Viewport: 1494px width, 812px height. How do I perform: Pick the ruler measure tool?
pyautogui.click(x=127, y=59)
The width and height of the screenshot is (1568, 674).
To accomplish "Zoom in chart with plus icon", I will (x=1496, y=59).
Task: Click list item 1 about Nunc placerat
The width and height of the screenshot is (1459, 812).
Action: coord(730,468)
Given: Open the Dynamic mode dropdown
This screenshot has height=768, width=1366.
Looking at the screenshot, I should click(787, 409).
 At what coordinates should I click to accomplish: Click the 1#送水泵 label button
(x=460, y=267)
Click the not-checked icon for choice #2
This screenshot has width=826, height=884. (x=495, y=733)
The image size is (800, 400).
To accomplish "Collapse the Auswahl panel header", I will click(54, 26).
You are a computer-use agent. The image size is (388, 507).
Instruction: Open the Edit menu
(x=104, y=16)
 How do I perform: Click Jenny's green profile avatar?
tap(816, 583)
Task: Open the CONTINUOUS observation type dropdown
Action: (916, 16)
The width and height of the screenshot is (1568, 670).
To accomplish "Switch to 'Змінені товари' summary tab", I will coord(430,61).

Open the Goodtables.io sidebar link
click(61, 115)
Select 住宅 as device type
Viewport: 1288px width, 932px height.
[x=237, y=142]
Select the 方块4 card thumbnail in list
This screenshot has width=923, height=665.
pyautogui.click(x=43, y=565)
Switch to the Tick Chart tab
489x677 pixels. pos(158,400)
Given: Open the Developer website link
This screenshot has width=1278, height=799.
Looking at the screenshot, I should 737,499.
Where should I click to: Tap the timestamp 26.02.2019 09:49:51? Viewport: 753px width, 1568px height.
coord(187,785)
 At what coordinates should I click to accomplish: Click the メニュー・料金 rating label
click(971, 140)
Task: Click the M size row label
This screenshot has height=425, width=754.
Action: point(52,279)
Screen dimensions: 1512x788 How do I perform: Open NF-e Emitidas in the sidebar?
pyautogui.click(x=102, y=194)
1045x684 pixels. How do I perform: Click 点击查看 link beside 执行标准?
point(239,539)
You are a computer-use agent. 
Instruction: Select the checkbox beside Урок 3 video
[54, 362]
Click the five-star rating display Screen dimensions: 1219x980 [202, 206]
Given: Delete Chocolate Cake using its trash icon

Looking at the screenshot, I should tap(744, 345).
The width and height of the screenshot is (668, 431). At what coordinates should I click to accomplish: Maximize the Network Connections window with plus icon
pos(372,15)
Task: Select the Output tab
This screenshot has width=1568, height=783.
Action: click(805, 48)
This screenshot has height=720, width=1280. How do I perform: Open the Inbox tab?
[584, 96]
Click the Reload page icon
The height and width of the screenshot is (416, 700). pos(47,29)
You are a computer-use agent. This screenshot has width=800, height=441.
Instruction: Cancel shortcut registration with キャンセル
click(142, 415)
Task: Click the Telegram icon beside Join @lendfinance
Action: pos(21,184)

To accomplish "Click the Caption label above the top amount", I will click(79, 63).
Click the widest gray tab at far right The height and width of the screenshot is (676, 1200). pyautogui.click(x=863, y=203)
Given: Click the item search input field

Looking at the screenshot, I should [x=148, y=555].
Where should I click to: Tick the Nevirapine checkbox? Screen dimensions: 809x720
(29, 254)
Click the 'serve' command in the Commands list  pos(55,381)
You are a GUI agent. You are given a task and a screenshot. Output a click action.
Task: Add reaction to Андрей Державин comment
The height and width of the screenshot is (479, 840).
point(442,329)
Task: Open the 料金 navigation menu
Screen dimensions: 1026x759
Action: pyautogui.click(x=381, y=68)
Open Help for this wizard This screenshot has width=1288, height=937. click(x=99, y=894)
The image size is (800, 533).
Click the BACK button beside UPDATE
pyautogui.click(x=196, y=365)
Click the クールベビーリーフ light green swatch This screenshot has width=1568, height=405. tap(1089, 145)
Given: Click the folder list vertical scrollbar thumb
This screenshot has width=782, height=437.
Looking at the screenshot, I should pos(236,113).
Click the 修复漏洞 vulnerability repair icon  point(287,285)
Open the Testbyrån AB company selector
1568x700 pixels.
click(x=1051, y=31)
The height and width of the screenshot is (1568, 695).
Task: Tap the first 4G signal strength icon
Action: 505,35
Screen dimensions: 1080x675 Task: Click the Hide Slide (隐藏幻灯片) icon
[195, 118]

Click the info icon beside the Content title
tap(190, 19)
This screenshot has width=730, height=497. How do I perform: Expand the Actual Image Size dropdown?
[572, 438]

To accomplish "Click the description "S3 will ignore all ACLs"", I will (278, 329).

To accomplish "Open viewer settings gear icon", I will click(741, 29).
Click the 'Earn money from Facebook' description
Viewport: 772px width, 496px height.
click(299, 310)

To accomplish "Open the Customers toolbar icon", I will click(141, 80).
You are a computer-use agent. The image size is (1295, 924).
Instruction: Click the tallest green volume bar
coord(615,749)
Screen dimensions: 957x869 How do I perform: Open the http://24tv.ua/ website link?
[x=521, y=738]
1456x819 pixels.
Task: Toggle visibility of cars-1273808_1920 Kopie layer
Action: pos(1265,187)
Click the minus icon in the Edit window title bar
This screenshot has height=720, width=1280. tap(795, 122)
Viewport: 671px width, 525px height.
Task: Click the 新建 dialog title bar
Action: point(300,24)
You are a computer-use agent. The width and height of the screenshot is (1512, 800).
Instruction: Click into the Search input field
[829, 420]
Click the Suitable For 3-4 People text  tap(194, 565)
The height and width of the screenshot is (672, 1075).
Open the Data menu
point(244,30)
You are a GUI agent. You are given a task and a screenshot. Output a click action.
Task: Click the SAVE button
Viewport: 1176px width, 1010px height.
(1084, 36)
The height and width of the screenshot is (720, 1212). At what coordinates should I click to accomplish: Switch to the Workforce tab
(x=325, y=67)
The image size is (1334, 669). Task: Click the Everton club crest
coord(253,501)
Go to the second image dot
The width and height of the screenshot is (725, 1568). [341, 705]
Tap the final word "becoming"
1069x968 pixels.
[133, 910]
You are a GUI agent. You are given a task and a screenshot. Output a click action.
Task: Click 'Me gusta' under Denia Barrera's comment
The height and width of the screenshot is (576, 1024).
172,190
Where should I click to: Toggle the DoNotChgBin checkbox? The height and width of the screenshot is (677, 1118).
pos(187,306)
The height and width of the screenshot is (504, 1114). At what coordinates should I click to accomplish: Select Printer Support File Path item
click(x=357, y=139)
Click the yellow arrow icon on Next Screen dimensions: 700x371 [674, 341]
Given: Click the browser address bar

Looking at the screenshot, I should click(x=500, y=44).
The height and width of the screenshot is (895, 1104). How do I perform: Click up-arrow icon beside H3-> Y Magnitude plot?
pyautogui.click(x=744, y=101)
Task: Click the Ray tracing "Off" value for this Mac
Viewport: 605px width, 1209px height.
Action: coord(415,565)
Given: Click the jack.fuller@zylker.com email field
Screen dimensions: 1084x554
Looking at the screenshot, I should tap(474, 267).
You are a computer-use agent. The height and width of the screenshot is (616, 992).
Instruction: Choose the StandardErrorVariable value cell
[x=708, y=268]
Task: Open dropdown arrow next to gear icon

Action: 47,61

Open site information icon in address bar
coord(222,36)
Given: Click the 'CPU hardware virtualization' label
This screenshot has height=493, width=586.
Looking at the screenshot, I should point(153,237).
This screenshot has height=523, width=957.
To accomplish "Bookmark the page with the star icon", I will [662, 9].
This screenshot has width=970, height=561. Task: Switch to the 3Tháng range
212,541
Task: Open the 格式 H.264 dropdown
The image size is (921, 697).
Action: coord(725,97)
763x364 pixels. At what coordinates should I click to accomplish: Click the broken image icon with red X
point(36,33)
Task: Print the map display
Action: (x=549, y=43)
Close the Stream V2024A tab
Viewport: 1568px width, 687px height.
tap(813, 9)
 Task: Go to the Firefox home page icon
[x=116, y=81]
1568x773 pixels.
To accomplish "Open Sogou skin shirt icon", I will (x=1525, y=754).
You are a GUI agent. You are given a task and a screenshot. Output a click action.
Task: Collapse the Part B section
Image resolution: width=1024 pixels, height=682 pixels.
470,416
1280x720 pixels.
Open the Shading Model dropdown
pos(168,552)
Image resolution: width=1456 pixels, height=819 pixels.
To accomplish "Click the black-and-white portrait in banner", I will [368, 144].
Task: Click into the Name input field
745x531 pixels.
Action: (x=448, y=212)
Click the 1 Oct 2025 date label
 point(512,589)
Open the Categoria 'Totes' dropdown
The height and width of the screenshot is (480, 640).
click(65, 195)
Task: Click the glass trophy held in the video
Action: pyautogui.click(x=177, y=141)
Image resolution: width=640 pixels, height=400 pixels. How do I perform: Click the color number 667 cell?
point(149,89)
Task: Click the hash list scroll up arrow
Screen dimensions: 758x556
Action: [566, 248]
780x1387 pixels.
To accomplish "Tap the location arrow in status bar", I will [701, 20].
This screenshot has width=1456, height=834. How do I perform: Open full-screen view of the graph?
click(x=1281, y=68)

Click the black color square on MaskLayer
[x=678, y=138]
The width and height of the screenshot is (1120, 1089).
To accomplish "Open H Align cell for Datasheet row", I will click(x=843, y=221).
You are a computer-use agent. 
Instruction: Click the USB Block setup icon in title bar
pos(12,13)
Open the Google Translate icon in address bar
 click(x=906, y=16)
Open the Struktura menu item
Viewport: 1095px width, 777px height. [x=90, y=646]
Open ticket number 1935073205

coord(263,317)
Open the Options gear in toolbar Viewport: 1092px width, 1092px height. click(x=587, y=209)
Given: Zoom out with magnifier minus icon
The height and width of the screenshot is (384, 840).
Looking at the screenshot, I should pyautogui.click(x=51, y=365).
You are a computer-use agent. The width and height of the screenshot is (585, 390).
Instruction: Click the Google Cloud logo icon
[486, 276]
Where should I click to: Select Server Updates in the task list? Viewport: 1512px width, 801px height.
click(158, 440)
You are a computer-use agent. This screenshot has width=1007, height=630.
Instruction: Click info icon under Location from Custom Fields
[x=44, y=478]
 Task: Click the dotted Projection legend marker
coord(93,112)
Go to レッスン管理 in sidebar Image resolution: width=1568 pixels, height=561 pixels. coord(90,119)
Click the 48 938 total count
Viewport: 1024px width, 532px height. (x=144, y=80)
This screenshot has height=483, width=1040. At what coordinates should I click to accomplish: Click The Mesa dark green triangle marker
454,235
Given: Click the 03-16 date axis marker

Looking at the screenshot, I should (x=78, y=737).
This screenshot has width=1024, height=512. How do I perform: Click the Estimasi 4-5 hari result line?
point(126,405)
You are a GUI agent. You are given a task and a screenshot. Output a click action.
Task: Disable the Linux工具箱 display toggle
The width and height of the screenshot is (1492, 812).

**TASK GOAL:** From the entries above, write out only the lines starting at the line that holds "1069x968 pixels." and ending at the line that holds "Close the Stream V2024A tab", keeping both and matching them exactly.

**FINISHED EXERCISE:**
1069x968 pixels.
[133, 910]
You are a GUI agent. You are given a task and a screenshot. Output a click action.
Task: Click 'Me gusta' under Denia Barrera's comment
The height and width of the screenshot is (576, 1024).
172,190
Where should I click to: Toggle the DoNotChgBin checkbox? The height and width of the screenshot is (677, 1118).
pos(187,306)
The height and width of the screenshot is (504, 1114). At what coordinates should I click to accomplish: Select Printer Support File Path item
click(x=357, y=139)
Click the yellow arrow icon on Next Screen dimensions: 700x371 [674, 341]
Given: Click the browser address bar

Looking at the screenshot, I should click(x=500, y=44).
The height and width of the screenshot is (895, 1104). How do I perform: Click up-arrow icon beside H3-> Y Magnitude plot?
pyautogui.click(x=744, y=101)
Task: Click the Ray tracing "Off" value for this Mac
Viewport: 605px width, 1209px height.
Action: coord(415,565)
Given: Click the jack.fuller@zylker.com email field
Screen dimensions: 1084x554
Looking at the screenshot, I should tap(474, 267).
You are a computer-use agent. The height and width of the screenshot is (616, 992).
Instruction: Choose the StandardErrorVariable value cell
[x=708, y=268]
Task: Open dropdown arrow next to gear icon

Action: 47,61

Open site information icon in address bar
coord(222,36)
Given: Click the 'CPU hardware virtualization' label
This screenshot has height=493, width=586.
Looking at the screenshot, I should point(153,237).
This screenshot has height=523, width=957.
To accomplish "Bookmark the page with the star icon", I will [662, 9].
This screenshot has width=970, height=561. Task: Switch to the 3Tháng range
212,541
Task: Open the 格式 H.264 dropdown
The image size is (921, 697).
Action: coord(725,97)
763x364 pixels. At what coordinates should I click to accomplish: Click the broken image icon with red X
point(36,33)
Task: Print the map display
Action: (x=549, y=43)
Close the Stream V2024A tab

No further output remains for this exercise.